Por Adilson Carvalho

Um filme da importância de “Casablanca” recebe no CCP um artigo em duas partes para celebrar os 80 anos desse clássico que nutre inúmeras histórias de bastidoresl

Michael Curtiz dirige Bogart e Bergman

        “É sempre a mesma história. Uma luta por amor e glória.
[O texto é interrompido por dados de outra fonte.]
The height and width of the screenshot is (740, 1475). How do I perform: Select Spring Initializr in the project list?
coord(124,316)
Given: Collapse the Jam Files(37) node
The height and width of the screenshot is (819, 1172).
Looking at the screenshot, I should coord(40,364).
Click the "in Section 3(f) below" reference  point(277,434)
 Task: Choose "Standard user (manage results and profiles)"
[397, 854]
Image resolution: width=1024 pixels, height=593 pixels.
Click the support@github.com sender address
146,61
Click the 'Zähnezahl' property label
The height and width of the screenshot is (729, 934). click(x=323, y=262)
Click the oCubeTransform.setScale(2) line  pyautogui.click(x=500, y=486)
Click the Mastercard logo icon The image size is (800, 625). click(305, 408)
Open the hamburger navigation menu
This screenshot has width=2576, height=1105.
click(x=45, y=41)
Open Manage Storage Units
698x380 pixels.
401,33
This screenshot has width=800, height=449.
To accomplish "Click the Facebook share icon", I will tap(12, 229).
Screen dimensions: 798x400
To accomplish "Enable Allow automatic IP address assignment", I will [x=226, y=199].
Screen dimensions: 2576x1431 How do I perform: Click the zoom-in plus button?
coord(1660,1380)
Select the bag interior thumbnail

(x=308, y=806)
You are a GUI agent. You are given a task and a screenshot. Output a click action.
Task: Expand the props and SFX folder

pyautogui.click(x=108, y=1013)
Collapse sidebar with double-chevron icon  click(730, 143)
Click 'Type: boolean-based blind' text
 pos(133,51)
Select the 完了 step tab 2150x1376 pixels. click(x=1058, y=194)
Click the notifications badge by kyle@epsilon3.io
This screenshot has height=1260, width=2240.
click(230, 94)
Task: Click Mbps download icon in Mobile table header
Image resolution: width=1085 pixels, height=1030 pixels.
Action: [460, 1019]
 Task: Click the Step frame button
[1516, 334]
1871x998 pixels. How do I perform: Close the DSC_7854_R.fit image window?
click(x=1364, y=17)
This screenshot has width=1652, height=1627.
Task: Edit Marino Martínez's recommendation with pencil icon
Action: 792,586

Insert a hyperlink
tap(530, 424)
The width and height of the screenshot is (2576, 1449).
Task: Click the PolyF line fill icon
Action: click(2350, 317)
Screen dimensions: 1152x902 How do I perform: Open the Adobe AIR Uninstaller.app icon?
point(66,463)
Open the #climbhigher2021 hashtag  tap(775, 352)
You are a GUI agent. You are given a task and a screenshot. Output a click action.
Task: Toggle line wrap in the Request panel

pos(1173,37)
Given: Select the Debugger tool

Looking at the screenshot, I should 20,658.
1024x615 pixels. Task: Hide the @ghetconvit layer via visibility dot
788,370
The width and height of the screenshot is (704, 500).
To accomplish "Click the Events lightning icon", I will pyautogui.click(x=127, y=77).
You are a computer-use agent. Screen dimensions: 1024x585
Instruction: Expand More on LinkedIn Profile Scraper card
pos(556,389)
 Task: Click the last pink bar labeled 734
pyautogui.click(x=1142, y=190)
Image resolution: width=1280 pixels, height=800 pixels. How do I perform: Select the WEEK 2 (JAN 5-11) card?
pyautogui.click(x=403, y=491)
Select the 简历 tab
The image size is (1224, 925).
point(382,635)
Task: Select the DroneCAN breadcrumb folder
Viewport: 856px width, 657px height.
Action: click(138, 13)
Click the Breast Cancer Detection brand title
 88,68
Uma questão de fazer ou morrer.”  Esses versos extraídos da letra de “As time goes by” – eleita a segunda melhor canção do cinema americano pelo AFI  ( American  Film Institute ) – tema da história de amor de Rick Blaine, um americano expatriado rude e sisudo,  e Ilsa Lund, a bela esposa de um dos líderes do movimento de resistência nos conturbados idos de 1942, quando a Alemanha Nazista expandia agressivamente seus domínios territoriais e políticos em um conflito que já tomava então proporções globais. (Os Estados Unidos aderiram ao conflito em Dezembro de 1941). A Warner Brothers havia adquirido os direitos de filmagem da peça “Everybody comes to Rick’s” de Murrey Burnett e Joan Allison, que nunca fora encenada, por U$$20,000 – preço alto para a época. O roteiro tornou-se um dos filmes mais cultuados de todos os tempos, que veio a ser dirigido pelo húngaro Michael Curtiz, que durante 27 anos trabalhou fielmente para os Estúdios da Warner , tendo dirigido clássicos como “Capitão Blood” (1935) e “As Aventuras de Robin Hood” (1938) entre outros.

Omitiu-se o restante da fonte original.